Two Cultures of Inclusive Education of Learners with Disabilities as Two Borderland Cultures
Full recordShow full item record
AbstractTwo currents of educational inclusion have been discussed in this study. The first one is built on the transformations of special education and constitutes the evolution of its basic assumptions. The second is viewed as the deconstruction of special education, it cuts off its traditions and its elaborated concepts. The thesis is put forward here that both currents can be described and explained with the use of the concept of cultural borderlands. The assumption is made that the space of inclusive school constitutes a certain borderland territory, where cultures get in touch.

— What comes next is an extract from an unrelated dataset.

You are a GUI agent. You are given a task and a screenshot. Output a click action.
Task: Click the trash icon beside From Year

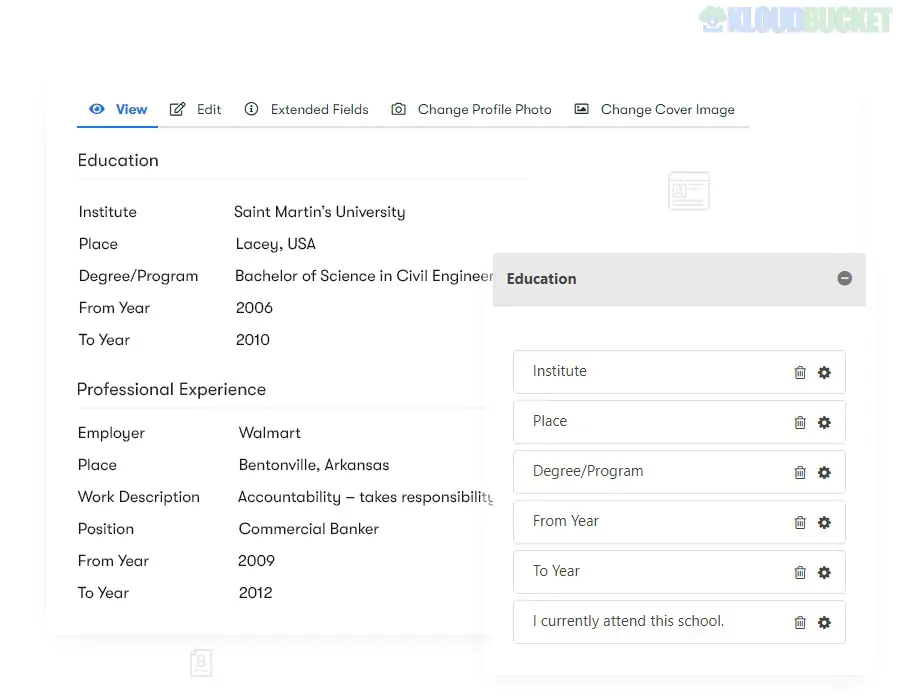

In the discussed case, this pertains to the dominating culture of full ability and the dominated culture of disability, as well as to the traditions of special education and mainstream (open access) education. Depending on the applied and fulfilled assumptions, these cultures differentiate the foundations of the discussed currents in inclusion. The hidden or explicit dimensions of the clashing, coexistence and integration of these cultures can be noticed, interpreted and understood by placing them in basic (due to the limited framework of this study – here: simplified) concepts of borderlands, elaborated within sociology and multicultural education. What is also assumed here is that no awareness of differences in understanding the cultures of inclusion leads to incommensurable methodological assumptions, which substantially undermines the organization of inclusive education in practice. The study is aimed not only at describing the assumptions of two currents of educational inclusion of learners with disability, but also at generating the awareness of the consequences of their theoretical assumptions in the daily routine at school.
In the first part of the text, the basic assumptions of school culture are characterized, with special regard to the culture of inclusive school. Then, the two currents of educational inclusion are described and confronted with the basic premises of borderland cultures. The whole is completed with the final conclusion concerning educational practice.